-- Supplied entries follows --

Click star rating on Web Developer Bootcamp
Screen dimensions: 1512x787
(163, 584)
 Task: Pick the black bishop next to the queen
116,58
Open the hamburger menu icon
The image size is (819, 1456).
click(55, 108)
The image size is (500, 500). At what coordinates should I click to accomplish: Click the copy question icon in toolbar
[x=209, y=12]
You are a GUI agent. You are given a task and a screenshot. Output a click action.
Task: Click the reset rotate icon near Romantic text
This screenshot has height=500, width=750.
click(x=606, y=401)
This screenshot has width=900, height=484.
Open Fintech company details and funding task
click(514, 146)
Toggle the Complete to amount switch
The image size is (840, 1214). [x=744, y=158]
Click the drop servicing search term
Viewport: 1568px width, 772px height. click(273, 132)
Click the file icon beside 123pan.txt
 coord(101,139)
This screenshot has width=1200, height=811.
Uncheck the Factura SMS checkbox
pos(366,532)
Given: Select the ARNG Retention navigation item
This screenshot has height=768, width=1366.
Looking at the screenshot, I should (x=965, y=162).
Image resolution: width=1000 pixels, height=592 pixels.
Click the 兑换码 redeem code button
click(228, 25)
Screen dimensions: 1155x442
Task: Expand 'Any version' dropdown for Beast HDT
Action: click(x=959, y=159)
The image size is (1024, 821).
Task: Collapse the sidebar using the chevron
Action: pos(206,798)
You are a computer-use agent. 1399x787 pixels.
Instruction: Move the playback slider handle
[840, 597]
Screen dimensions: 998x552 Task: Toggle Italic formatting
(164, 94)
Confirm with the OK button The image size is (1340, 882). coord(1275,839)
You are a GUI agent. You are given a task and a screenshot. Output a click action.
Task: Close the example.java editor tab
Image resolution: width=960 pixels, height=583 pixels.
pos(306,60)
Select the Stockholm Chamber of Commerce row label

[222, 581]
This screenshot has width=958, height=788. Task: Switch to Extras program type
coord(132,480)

-- Supplied entries concluded --

● **What the task asks**: The entries above are to be retyped exactly.

● **Response below**:
Click star rating on Web Developer Bootcamp
Screen dimensions: 1512x787
(163, 584)
 Task: Pick the black bishop next to the queen
116,58
Open the hamburger menu icon
The image size is (819, 1456).
click(55, 108)
The image size is (500, 500). At what coordinates should I click to accomplish: Click the copy question icon in toolbar
[x=209, y=12]
You are a GUI agent. You are given a task and a screenshot. Output a click action.
Task: Click the reset rotate icon near Romantic text
This screenshot has height=500, width=750.
click(x=606, y=401)
This screenshot has width=900, height=484.
Open Fintech company details and funding task
click(514, 146)
Toggle the Complete to amount switch
The image size is (840, 1214). [x=744, y=158]
Click the drop servicing search term
Viewport: 1568px width, 772px height. click(273, 132)
Click the file icon beside 123pan.txt
 coord(101,139)
This screenshot has width=1200, height=811.
Uncheck the Factura SMS checkbox
pos(366,532)
Given: Select the ARNG Retention navigation item
This screenshot has height=768, width=1366.
Looking at the screenshot, I should (x=965, y=162).
Image resolution: width=1000 pixels, height=592 pixels.
Click the 兑换码 redeem code button
click(228, 25)
Screen dimensions: 1155x442
Task: Expand 'Any version' dropdown for Beast HDT
Action: click(x=959, y=159)
The image size is (1024, 821).
Task: Collapse the sidebar using the chevron
Action: pos(206,798)
You are a computer-use agent. 1399x787 pixels.
Instruction: Move the playback slider handle
[840, 597]
Screen dimensions: 998x552 Task: Toggle Italic formatting
(164, 94)
Confirm with the OK button The image size is (1340, 882). coord(1275,839)
You are a GUI agent. You are given a task and a screenshot. Output a click action.
Task: Close the example.java editor tab
Image resolution: width=960 pixels, height=583 pixels.
pos(306,60)
Select the Stockholm Chamber of Commerce row label

[222, 581]
This screenshot has width=958, height=788. Task: Switch to Extras program type
coord(132,480)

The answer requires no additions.